No More Twinkies: Unions to Blame
James Sherk /
Enjoy Twinkies while you still can. Hostess Brands just went bankrupt. This morning the company announced that it will suspend operations and lay off more than 18,000 employees. The Bakery International Union put them out of business.
Hostess has struggled financially for years. The company tried to stay competitive by cutting costs, but these cuts enraged its unions. The Teamsters ultimately accepted concessions; the Bakery, Confectionery, Tobacco Workers and Grain Millers International Union would not.
Despite warnings from management—and the Teamsters—the Bakery union went on strike and refused to return to work. Hostess lacked the funds to carry on, and the company will now liquidate.
This has become the story of the labor movement. Companies like Hostess need to be nimble, but unions make it difficult to respond to a changing marketplace. This makes unionized firms less competitive. So unionized firms invest less, create fewer jobs, and earn less than comparable non-union firms.
While unions try to avoid bankrupting their firms, the companies grow more slowly—and shrink more rapidly—than their non-union competitors. Over time, they eventually go under. What happened to Hostess has happened across the entire economy. (continues below chart)
This is one reason why union membership keeps falling: Unions cannot recruit enough new members to replace the ones they keep losing. In 2012, union membership hit another record low, falling 0.5 points to 11.2 percent. In the private sector, just 6.6 percent of workers belong to a union.

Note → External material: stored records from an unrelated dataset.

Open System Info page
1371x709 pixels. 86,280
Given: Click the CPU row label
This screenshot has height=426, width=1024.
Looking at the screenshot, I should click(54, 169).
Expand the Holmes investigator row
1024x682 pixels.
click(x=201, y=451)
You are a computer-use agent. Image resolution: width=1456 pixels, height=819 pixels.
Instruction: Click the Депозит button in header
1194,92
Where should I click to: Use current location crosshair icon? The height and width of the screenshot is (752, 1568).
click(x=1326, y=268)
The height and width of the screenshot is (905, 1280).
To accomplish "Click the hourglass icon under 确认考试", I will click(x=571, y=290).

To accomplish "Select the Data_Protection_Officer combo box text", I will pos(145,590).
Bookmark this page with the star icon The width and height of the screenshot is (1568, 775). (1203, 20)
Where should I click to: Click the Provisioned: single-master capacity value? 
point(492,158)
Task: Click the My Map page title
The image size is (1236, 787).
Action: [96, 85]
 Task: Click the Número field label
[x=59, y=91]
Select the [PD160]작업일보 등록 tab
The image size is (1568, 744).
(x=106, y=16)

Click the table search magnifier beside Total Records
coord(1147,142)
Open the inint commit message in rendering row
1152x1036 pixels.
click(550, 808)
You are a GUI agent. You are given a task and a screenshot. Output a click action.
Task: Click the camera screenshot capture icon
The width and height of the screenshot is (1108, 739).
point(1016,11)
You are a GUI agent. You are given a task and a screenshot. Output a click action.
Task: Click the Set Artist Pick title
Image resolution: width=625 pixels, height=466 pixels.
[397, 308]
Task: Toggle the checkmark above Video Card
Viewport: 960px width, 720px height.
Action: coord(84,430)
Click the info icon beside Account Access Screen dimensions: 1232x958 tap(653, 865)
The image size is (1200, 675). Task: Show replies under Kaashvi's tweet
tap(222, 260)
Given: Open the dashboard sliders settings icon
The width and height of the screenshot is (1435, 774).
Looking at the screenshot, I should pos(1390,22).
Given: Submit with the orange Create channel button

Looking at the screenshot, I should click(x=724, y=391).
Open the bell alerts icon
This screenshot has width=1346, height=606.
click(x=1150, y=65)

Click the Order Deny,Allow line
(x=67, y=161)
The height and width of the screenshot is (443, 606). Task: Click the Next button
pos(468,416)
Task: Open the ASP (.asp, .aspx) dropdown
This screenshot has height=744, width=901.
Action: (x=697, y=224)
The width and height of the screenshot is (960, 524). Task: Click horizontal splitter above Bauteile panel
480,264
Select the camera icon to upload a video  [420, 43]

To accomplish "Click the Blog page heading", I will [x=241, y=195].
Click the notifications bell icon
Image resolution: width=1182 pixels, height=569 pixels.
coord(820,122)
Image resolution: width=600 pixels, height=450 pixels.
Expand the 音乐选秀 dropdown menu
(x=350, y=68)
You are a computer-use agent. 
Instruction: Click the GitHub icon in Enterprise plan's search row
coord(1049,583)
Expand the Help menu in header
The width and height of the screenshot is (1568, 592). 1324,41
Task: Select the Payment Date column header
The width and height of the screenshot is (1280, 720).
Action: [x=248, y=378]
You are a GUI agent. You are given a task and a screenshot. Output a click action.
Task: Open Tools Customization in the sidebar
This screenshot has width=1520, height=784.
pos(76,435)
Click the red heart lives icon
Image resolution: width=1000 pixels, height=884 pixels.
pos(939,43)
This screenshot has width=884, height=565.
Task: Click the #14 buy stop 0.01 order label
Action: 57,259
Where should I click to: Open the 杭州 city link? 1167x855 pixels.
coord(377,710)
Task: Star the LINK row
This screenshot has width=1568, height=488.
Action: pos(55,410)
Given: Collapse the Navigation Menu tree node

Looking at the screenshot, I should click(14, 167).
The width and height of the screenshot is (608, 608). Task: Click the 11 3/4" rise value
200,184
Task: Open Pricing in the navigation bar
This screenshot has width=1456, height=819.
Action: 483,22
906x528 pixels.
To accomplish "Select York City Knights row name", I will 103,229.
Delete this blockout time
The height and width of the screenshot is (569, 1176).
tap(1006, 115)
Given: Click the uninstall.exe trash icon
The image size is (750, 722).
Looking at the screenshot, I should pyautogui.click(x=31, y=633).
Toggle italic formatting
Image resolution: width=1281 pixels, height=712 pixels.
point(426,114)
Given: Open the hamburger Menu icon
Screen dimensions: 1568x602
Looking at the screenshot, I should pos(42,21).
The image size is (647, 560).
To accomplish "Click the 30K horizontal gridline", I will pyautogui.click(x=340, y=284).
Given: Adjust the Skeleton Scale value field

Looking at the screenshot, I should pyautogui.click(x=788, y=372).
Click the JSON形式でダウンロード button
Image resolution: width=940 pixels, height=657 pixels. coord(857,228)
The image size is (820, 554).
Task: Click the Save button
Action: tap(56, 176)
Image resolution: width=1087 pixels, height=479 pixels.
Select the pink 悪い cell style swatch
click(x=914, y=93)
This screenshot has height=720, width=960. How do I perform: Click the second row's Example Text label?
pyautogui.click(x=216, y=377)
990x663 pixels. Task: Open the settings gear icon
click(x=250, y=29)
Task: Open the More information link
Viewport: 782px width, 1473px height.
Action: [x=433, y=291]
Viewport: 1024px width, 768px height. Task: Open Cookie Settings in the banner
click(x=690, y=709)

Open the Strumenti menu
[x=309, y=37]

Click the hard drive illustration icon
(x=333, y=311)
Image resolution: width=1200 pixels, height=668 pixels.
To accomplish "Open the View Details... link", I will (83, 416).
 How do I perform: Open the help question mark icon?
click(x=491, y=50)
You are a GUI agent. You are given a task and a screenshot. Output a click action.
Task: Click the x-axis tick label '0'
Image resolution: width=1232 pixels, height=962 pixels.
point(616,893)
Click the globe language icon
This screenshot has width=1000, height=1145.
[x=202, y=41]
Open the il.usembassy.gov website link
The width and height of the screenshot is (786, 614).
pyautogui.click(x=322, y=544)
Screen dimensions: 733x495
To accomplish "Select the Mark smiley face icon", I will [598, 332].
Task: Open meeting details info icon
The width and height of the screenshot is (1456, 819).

Unions now want to boost their membership by making it difficult for workers to tell them “no.” President Obama’s National Labor Relations Board (NLRB) is obliging. The NLRB just changed its rules to enable unions to cherry-pick who votes in union elections. At one New York department store, unions recently formed a unit representing only women’s shoe associates on the second and fifth floors. None of the 300 other employees in the store got to vote.
However, a strike or union-induced bankruptcy hurts all the workers at a company. Just ask everyone at Hostess who lost their jobs in the Bakers union strike. The NLRB’s new rules effectively disenfranchise employees who do not want to risk unionizing. Now their choice does not count.
If employees feel that they need a union for protection, they have a right to organize. Management gets the union it deserves. But if a company treats its workers well, the NLRB should not foist unions on them anyway. Losing Twinkies is bad enough.